カイセンが後ろを振り返ると、そこには5人の男たちが立っていた。

5人とも戦士という風貌だが、その頭には全員紫色のバンダナを巻いていた。

皆、眉間にしわを寄せカイセンを睨み付けている。


「………!?」


そのバンダナが目に入るや、目を丸くし焦るカイセン。

5人組の1人が顔を近づけ話しかけてくる。


「俺の気のせいかぁ?お前の口からカーロッソ一家、

 ……俺らの名前が聞こえた気がするんだがぁ?」


「あ、いや、その……あの…」


カイセンは額に汗が滲み、目が泳ぎ始めた。


「………誰がタチの悪い連中だってェ………?」


「あ、いや、空耳っていうか、俺はそんな事は………」


必死で誤魔化そうとするカイセンだったが、

5人組には通用していない。鬼のような形相でカイセンに迫る。


「………いい度胸だ。ちょっと顔かしてもらおうか?」


「お、おいあんたら、そのへんにしといてやってくれ」


「マスターは引っ込んでな…!!

 そこで飲んでるお前。

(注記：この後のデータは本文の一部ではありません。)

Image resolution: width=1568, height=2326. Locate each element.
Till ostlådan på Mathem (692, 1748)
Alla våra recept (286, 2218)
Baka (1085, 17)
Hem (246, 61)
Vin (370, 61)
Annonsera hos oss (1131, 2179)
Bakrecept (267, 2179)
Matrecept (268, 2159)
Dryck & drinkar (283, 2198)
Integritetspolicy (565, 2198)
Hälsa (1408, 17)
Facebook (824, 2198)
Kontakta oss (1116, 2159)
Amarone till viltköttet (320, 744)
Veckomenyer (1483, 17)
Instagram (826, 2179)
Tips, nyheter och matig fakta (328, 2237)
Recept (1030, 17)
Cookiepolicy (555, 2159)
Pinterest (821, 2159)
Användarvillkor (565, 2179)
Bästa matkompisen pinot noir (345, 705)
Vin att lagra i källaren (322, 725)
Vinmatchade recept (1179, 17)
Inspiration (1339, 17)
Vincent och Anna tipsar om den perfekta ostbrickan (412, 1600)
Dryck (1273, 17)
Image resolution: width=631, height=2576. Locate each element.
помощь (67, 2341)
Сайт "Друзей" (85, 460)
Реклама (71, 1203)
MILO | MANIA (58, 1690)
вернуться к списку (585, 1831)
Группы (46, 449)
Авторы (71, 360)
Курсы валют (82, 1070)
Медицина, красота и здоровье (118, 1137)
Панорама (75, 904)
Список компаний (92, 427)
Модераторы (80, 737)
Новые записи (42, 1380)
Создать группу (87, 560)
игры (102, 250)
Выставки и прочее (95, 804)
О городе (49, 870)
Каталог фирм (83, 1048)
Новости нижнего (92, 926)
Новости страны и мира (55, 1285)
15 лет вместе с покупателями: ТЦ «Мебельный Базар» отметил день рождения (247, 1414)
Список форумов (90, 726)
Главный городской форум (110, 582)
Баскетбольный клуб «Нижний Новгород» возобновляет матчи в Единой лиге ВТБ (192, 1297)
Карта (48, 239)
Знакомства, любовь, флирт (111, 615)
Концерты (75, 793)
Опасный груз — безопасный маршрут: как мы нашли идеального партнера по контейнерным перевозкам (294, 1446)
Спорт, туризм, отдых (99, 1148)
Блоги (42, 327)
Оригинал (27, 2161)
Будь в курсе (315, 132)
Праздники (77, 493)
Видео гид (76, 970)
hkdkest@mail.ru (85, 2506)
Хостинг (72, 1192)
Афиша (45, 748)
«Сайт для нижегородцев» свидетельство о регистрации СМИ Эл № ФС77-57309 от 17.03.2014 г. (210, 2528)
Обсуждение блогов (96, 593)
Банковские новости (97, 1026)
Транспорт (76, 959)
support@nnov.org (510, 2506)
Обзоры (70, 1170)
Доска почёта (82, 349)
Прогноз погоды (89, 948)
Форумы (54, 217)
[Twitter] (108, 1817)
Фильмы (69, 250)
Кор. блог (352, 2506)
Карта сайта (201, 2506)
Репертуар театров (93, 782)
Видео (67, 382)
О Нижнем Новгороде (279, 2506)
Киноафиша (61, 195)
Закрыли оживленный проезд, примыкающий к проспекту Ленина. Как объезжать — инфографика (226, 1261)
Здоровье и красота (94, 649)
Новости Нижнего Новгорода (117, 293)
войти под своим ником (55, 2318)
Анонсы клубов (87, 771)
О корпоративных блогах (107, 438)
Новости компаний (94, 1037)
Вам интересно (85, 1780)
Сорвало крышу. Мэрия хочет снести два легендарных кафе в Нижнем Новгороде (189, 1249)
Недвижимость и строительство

お前もコイツのツレだよな?一緒に来てもらうぜ…」


カーロッソ一家5人組のうちの1人が、フードの男の肩に手を当てる。


「…ぐっ!?」


その瞬間、肩にあてた手はフードの男の手によって押さえ付けられ、

ギリギリと締め上げられた。

痛みに、男は肩から手をはなす。


「てめぇ…!!ぶっ殺されてえのかコラ!?」


その大声は店中に響き渡り、周囲の視線を一手に集める事となった。

騒がしかった店内は途端に静まり返る。


「なんだ今の声?………ケンカか?」


「おい、あのバンダナ……カーロッソ一家じゃねえか………」


「おいおい、またあいつらかよ。毎日なんかやらかすな。ったく……」


「……しっ!聞こえるぞ!」



「おいフード野郎!!ナメた事してくれるじゃねえか!!

 別に俺らはいいんだぜ!ここでぶっ倒してやってもなあ…!!」


「………………」


「あわわわわわわわわわわ……!!!」


フードの男に因縁をつけるバンダナの5人組。

しかしフードの男はそれに背を向け無視。カウンターで飲み続ける。

その様子をあたふたしながら見ているのはカイセンだ。


「おい!聞こえてんだろ…!!シカトしてんじゃねえぞ!!

 なんとか言えやテメエ!!」


「……帰れ。お前らの安い喧嘩に付き合うつもりはない」


フードの男はカウンターに座ったまま、静かな声で応えた。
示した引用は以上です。